Its focus [was] not the intensification of pleasure, but the rigorous analysis of every thought and action that related to pleasure. This exhaustive articulation of desire has produced a knowledge which supposedly holds the key to individual mental and physical health and to social well-being. The end of this analytic knowledge is either utility, morality, or truth. (Dreyfus and Rabinow 1983: 176)
Since the Revolution a huge market for manuals, instruction booklets, and educational guidance on sexuality and sex life has emerged. A large part of these publications are published by the state, but individual clerics and religious institutes are also producing them. Publications by the “Parent-Teacher Association” (Anjoman-e Uleá va Murabian) and by the “Cultural Foundation of Islamic Message” (Bounyad-e Farhangi Payam-e Islam) aim to teach young people how to have “proper” (monaseb) and “healthy” (salem) sex. Numerous blogs and websites deal with sexual issues. One example is Weblog of Temporary Marriage,13 which, based on religious sources, aims to “configure sexuality in society.” The blog offers “information” on sex and sexual relations, such as “how to stop sickly [sexual] behavior”; “the harms of masturbation”; “ethics of sex”; “advantages of temporary marriage.”
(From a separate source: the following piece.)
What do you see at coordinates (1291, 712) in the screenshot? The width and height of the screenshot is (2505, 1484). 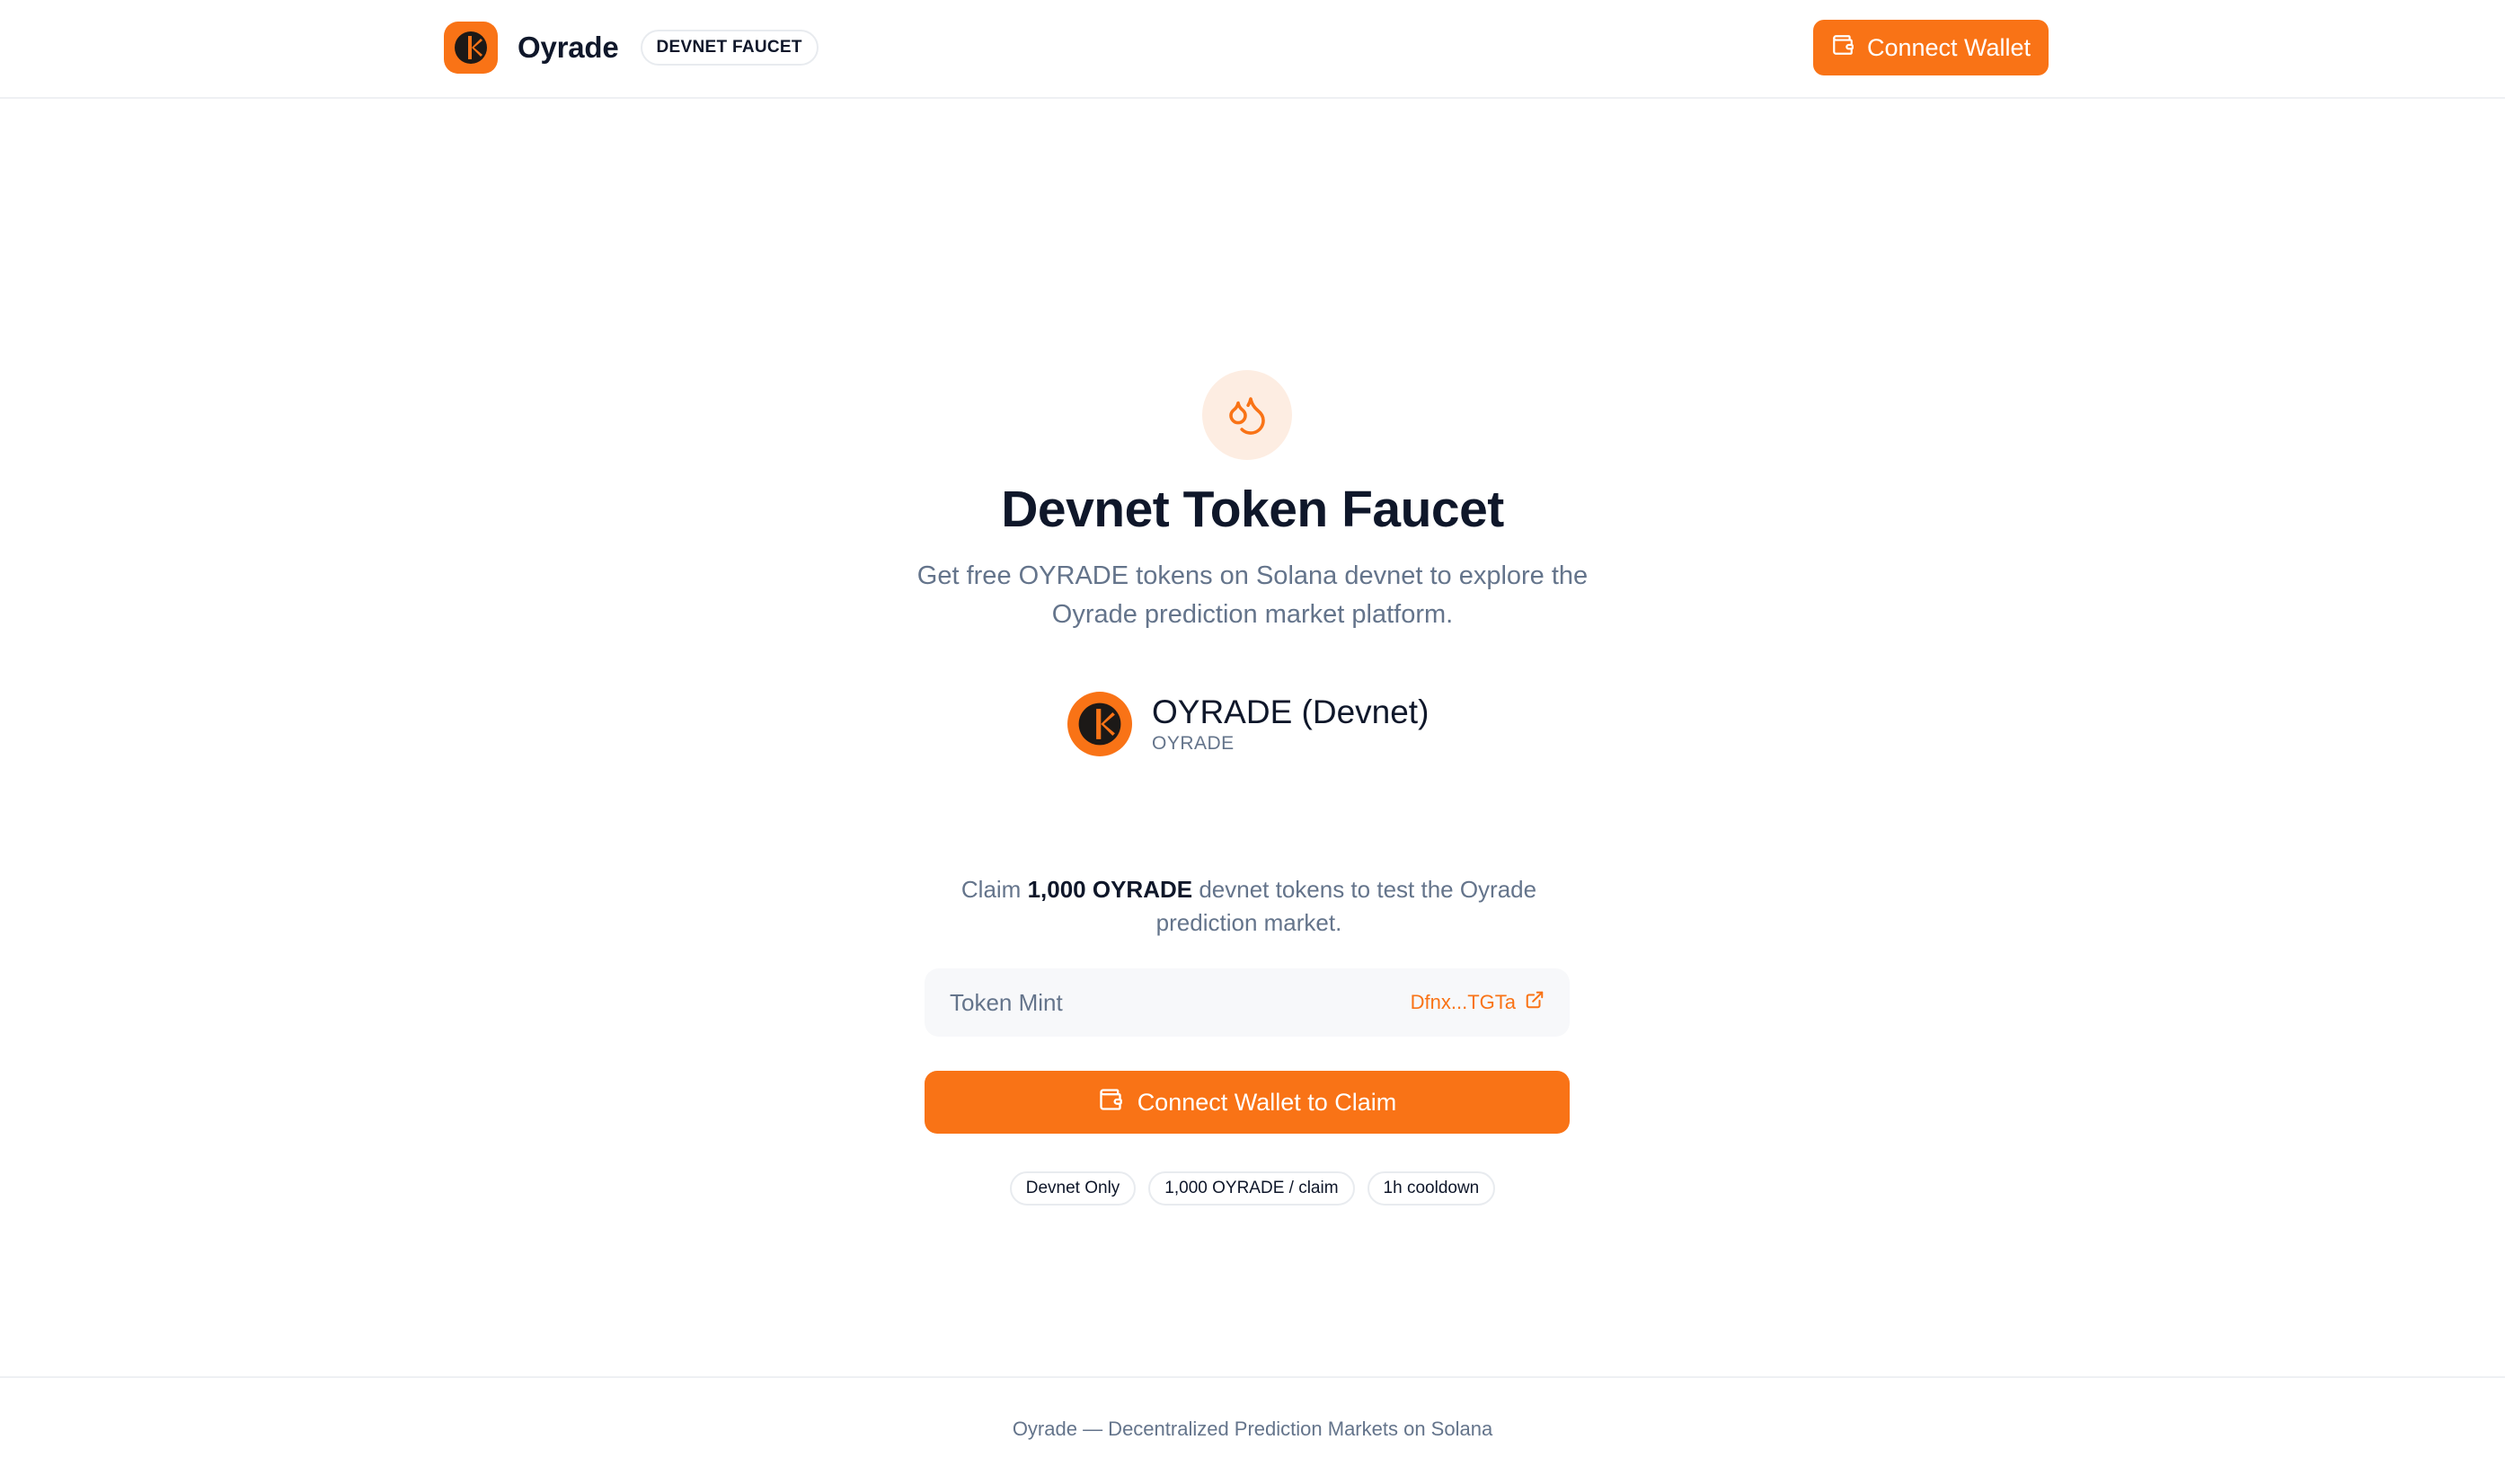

Furthermore, every ayatollah is supposed to have published his own Towzihoule Masael (Practical Treatise), a comprehensive guide to life in general and religious/juridical matters in particular. Sexual life is a major theme in these books. What follows is an excerpt from Ayatollah Mosavi Ardebili’s Towzihoule Masael (1380/2001), which deals with rules of the senses.
ETHNOGRAPHIC VIGNETTE
Rules of Look, Touch, and Voice
Article 3032. It is haraam [unlawful] for man to look at the body of the namahram [unrelated] woman, regardless of whether it is with the intention of pleasure or not. It is also haraam to look at the faces and the arms, up to the wrists, of such women with the intention of pleasure. Similarly, it is haraam for a woman to look at the body of namahram man, without the intention of deriving any pleasure.